Instructions to follow —
Nothing but the lines from the one with "宣伝会議 (254, 2440)" down to the one with "AdWords Editor (261, 1412)" should be returned, exactly and with both ends included, from the material below.
◇ ◇ ◇ ◇ ◇
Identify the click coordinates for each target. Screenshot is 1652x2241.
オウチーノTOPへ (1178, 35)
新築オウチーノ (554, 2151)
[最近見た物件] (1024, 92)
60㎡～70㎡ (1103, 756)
◇ ◇ ◇ ◇ ◇
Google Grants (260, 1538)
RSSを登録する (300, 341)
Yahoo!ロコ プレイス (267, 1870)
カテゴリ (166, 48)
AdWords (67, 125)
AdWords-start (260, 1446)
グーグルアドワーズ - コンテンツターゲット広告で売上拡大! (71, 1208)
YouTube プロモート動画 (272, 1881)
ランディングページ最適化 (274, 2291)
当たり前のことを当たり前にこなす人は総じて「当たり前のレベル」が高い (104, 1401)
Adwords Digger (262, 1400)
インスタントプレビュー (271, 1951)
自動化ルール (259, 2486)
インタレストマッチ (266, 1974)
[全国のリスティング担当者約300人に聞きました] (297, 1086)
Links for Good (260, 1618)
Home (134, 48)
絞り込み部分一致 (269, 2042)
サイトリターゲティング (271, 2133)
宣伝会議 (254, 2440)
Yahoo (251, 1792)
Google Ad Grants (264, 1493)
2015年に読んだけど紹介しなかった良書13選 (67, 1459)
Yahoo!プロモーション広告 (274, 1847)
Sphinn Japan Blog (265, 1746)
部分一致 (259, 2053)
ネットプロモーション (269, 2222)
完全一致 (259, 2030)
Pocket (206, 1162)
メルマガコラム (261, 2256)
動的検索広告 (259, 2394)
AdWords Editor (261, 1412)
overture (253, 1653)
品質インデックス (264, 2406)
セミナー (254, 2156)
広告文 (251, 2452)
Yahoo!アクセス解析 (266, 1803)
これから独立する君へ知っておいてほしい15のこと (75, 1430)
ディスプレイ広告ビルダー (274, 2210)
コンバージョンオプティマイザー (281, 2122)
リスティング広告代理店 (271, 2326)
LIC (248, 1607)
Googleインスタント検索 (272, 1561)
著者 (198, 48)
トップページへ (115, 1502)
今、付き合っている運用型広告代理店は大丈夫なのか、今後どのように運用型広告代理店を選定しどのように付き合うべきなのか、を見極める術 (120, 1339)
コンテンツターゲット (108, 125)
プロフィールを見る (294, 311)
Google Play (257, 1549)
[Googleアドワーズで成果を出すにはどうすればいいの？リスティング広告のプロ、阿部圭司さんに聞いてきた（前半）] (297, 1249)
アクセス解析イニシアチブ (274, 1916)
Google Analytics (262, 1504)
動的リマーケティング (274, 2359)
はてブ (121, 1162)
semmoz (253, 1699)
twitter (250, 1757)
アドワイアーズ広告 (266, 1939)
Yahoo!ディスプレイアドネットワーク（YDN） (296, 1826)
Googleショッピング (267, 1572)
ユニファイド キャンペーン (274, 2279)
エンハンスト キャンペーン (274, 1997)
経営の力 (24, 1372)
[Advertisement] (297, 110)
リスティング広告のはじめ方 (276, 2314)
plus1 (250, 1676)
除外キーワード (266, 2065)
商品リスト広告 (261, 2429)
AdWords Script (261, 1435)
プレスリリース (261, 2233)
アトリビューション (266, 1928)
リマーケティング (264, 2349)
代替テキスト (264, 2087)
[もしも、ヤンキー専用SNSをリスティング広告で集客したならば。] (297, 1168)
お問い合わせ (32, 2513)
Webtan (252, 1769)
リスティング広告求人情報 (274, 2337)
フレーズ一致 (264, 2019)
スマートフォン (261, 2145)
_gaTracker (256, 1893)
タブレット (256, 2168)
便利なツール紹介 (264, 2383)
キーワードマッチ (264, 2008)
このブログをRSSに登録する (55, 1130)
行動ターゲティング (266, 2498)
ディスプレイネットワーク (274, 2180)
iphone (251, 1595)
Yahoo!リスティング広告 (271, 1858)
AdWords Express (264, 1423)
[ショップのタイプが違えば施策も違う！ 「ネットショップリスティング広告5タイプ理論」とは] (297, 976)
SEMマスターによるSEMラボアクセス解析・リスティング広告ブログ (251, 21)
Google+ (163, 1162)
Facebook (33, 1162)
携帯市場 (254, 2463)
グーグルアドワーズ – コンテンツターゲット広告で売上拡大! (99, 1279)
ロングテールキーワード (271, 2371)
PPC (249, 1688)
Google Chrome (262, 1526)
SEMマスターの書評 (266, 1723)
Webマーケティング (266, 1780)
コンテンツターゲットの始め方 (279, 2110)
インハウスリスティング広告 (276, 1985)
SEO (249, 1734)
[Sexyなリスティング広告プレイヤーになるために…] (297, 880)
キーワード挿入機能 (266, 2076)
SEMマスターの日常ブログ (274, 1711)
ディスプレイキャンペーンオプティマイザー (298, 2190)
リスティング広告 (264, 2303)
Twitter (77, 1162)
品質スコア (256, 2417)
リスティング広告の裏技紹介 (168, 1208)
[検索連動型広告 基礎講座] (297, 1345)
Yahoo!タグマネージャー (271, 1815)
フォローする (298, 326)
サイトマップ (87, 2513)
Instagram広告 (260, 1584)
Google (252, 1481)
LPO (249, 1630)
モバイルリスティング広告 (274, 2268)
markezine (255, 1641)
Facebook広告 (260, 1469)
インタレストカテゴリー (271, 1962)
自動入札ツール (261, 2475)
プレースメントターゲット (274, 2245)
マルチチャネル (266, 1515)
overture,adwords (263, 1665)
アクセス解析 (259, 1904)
◇ ◇ ◇ ◇ ◇
Result below —
宣伝会議 (254, 2440)
Yahoo (251, 1792)
Google Ad Grants (264, 1493)
2015年に読んだけど紹介しなかった良書13選 (67, 1459)
Yahoo!プロモーション広告 (274, 1847)
Sphinn Japan Blog (265, 1746)
部分一致 (259, 2053)
ネットプロモーション (269, 2222)
完全一致 (259, 2030)
Pocket (206, 1162)
メルマガコラム (261, 2256)
動的検索広告 (259, 2394)
AdWords Editor (261, 1412)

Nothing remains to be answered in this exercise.